● PAGE TEXT:
----

By Andrew Siddons, CQ Roll Call
March 22, 2016 -- As doctors and patients increasingly rely on electronic health records, lawmakers on the House Oversight and Government Reform Committee see a need to update old laws or rules that could hinder the ability of new technologies and systems to communicate.
The complicated federal regulations hinder innovation, according to Rep. Will Hurd, R-Texas, chairman of the House Oversight and Government Reform Subcommittee on Information Technology.
"The sheer number of federal agencies, with often conflicting rules one must navigate to invest in the space, chills investment and entrepreneurship," Hurd said at a subcommittee hearing Tuesday. "The fragmented and bureaucratic system places the patient at the fringe of the process rather than at the center."
Karen DeSalvo, the national coordinator for health IT at the Department of Health and Human Services, said that as a doctor she has had similarly poor experiences navigating health IT systems.
"I have been frustrated by the lack of interoperability, by the usability of the systems and by how hard it can be to select the right system to operate," DeSalvo said.

----

● AVAILABLE DATA:
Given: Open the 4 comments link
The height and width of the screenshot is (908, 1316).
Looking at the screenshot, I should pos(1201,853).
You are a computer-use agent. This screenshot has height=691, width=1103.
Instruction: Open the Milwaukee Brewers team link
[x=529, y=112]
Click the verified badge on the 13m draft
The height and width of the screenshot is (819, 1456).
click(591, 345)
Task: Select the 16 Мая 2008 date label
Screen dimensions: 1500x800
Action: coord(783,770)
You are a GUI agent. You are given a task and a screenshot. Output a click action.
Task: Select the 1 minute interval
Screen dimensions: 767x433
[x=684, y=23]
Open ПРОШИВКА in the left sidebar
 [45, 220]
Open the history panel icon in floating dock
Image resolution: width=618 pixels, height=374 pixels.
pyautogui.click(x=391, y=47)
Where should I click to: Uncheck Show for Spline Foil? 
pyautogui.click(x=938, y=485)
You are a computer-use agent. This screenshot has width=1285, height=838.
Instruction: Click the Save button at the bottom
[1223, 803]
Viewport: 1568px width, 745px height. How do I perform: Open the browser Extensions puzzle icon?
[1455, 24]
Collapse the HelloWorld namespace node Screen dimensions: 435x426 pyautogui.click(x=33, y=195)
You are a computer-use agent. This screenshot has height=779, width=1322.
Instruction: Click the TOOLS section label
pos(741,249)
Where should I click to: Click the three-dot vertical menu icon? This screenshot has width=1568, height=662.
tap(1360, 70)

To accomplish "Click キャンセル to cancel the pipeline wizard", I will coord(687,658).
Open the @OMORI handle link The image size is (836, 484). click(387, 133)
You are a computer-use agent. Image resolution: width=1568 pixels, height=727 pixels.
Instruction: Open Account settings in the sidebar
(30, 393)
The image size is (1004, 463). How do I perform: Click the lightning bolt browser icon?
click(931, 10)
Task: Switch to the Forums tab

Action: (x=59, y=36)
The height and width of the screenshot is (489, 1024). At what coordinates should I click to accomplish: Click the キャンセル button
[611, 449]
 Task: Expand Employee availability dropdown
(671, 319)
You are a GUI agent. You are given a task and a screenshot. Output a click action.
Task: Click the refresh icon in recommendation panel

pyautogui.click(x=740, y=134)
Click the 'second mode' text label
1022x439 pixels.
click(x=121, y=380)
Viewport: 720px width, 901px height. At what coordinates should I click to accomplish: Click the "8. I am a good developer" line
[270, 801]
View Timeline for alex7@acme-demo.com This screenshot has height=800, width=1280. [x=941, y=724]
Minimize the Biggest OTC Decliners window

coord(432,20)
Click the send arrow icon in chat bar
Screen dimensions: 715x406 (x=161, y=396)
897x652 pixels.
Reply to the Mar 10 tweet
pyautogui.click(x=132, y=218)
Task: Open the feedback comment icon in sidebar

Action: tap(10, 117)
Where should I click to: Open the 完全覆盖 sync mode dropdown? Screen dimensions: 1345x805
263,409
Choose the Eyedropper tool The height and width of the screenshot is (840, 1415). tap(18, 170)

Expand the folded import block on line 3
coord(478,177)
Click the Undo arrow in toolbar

----

● QUESTIONS:
A – From the health IT article, extract the passage starting at "The complicated federal" and ending at "on Information Technology.".
B – In the health IT article, what position does Karen DeSalvo hold?

● SOLUTIONS TO EACH TASK:
A –
The complicated federal regulations hinder innovation, according to Rep. Will Hurd, R-Texas, chairman of the House Oversight and Government Reform Subcommittee on Information Technology.

B – National coordinator for health IT at the Department of Health and Human Services